Simultaneous Production, Integration, and Control Environment: an agent harness for coding repositories.

Project description

spice

Simultaneous Production, Integration, and Control Environment.

spice is an installed agent harness: wrap, steer, supervise, coordinate, and audit coding agents across the repos they work on.
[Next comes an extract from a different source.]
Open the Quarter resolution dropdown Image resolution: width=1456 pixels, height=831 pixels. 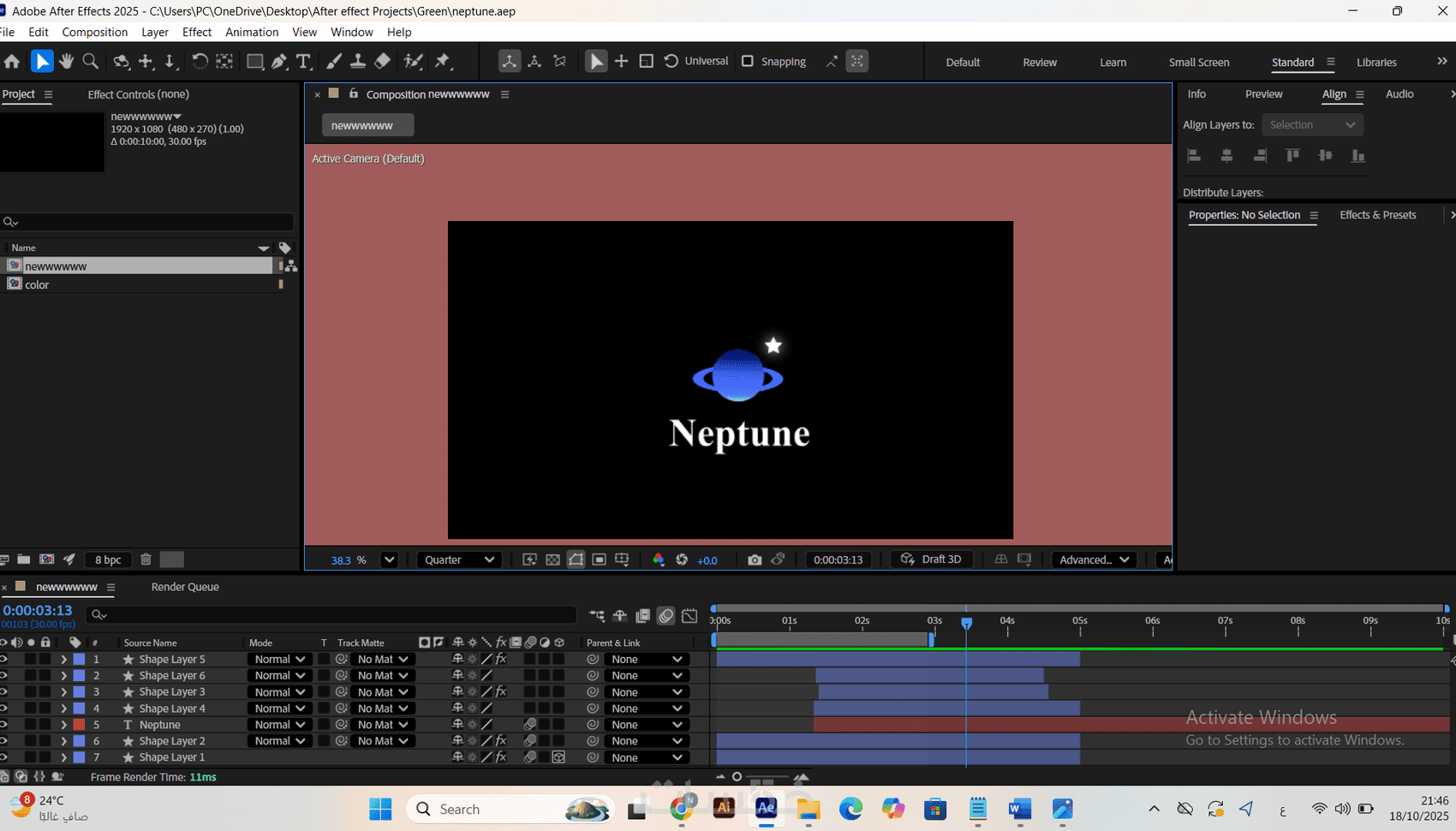[460, 559]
Install it once, point it at a repository, and it provides a closed loop around the agents working there:

  • the agent's transcript is the single source of truth, and
  • the repo's filesystem is the single channel of steering;

supervision, coordination, conscience, and hygiene are derived mechanically from those two surfaces.

Install

pip install spice-harness    # or: uv tool install spice-harness
cd /path/to/your/repo
spice init               # hooks, spice.sh shim, state scaffolding
spice dev doctor         # verify drivers, backends, and policy

spice init writes machine-local git hook shims under .spice/ (ignored via .git/info/exclude) and a tracked spice.sh shim. Repo-tracked policy lives in your pyproject.toml under [tool.spice.*] tables. Entrypoint resolution is worktree-true: when the current repo is the spice source checkout, generated shims and supervisor children put that checkout first on PYTHONPATH and run python -m spice; ordinary target repos use the installed product. In a spice source checkout, ./spice.sh python … and ./spice.sh python3 … also resolve to the same checkout venv interpreter used by the harness itself. In ordinary target repos, those aliases use $VIRTUAL_ENV/bin/python when set, otherwise .venv/bin/python under the repo root; use an explicit interpreter path if a probe intentionally needs some other Python.
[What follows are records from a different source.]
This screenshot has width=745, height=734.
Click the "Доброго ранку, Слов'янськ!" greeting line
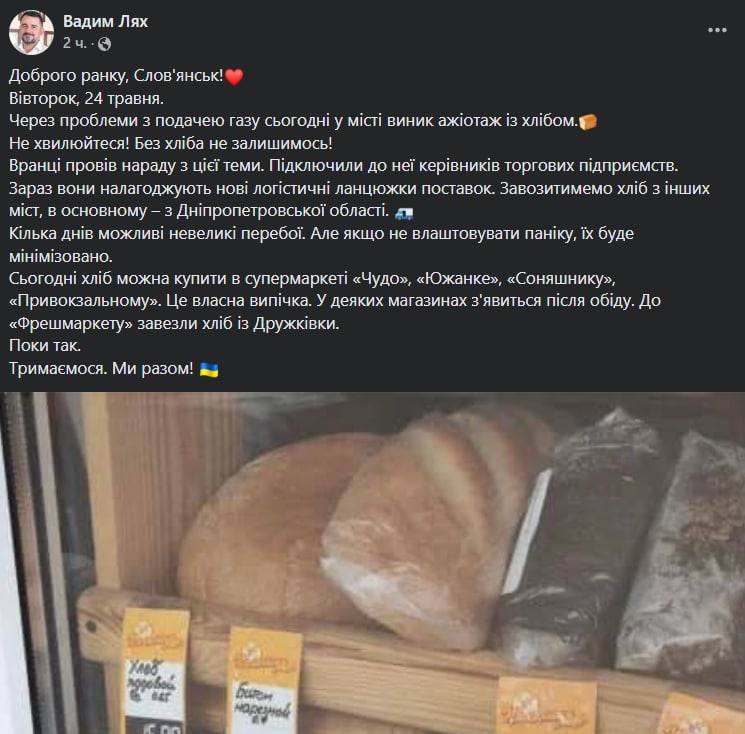pos(116,76)
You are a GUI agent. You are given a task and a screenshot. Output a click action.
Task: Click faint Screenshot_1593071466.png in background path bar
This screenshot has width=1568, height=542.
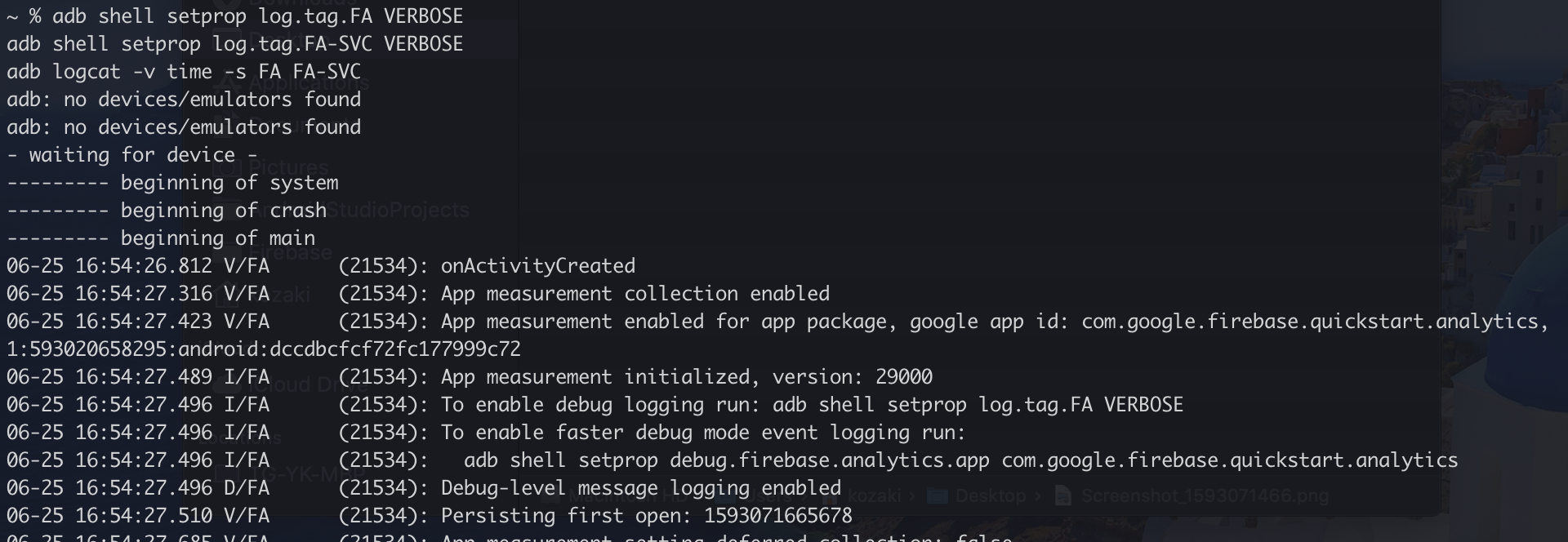coord(1205,495)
A project can set its default supervised-agent launch model and thinking in tracked config, either by editing pyproject.toml or by running spice config agent --scope project --model ... --thinking ...:

[tool.spice.agent]
model = "gpt-5.4"
thinking = "low"

An operator can override those defaults for just the current worktree:

spice config agent --scope worktree --model gpt-5.4 --thinking low

Resolution order is explicit launch flags, then worktree config, then tracked project config, then the driver defaults.
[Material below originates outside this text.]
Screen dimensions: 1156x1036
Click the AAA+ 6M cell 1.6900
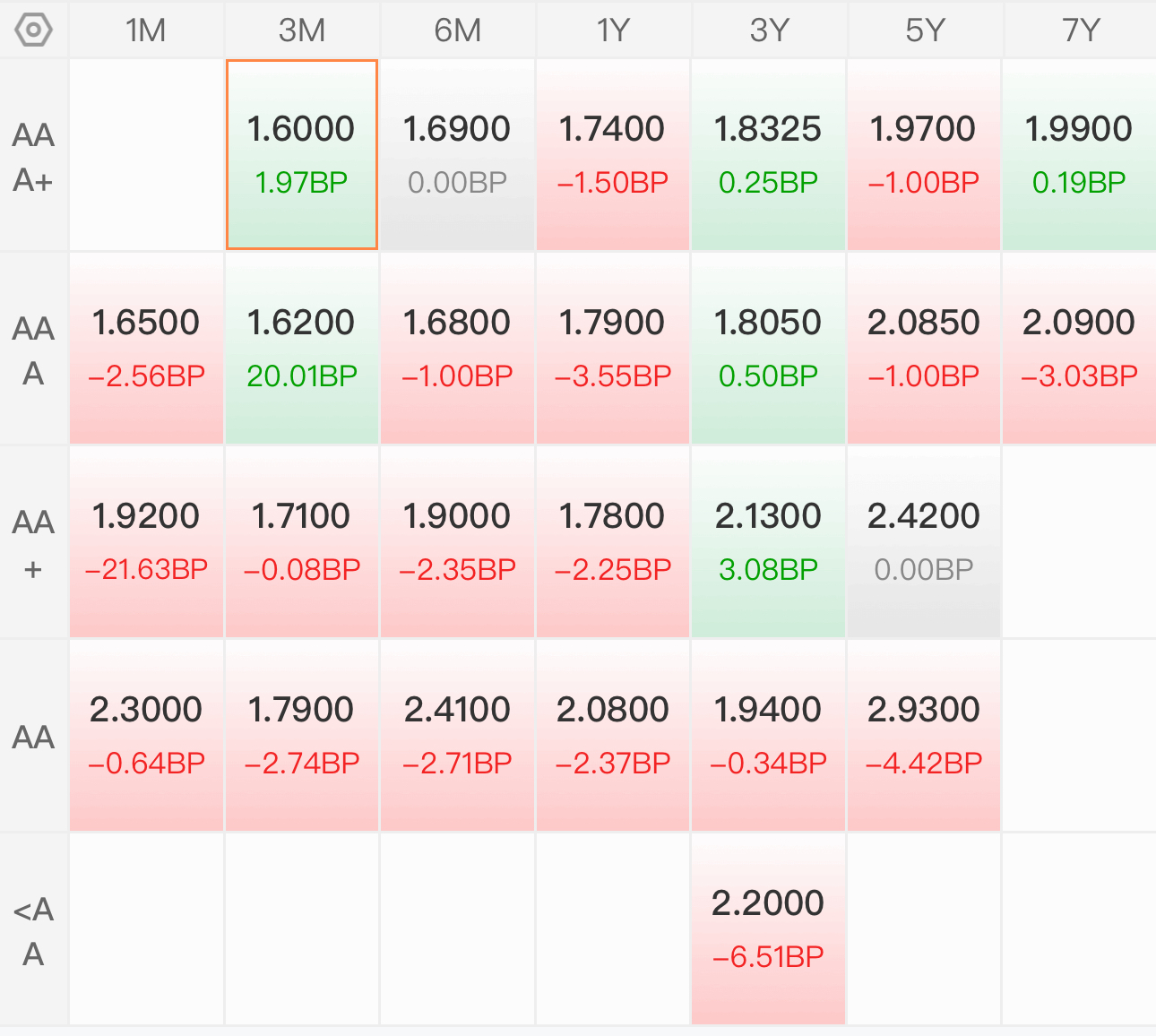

A repo can also mount its own tooling into the spice namespace:

[tool.spice.commands]
deploy = "./scripts/deploy.sh"
bench = ["python", "-m", "myproj.bench"]

spice deploy --env staging then runs the mounted command from the repo root with the remaining arguments passed through verbatim. Built-in verbs always win; a mount that shadows one fails loudly.

Mounted names are intentionally one-level verbs (^[a-z][a-z0-9-]*$), not nested command paths. A repo with a large tool family mounts one namespace owner and keeps family grouping inside that repo tool's own arguments:

[tool.spice.commands]
toolbox = ["uv", "run", "toolbox"]

spice toolbox lint css --fix then dispatches lint css --fix to toolbox. Do not encode families as dotted, spaced, or ad-hoc hyphenated spice mount names such as lint.css, lint css, or one mount per subcommand; those groupings belong behind the mounted repo tool's explicit contract.

Library seam for repo tools

Mounted commands and tracked pre-commit extensions may import a deliberately narrow Python seam from spice instead of vendoring harness scaffolding. This surface is source-stable for target repos: public names in the modules listed below are not removed or renamed silently, and incompatible changes require an explicit contract update. Underscored names remain private.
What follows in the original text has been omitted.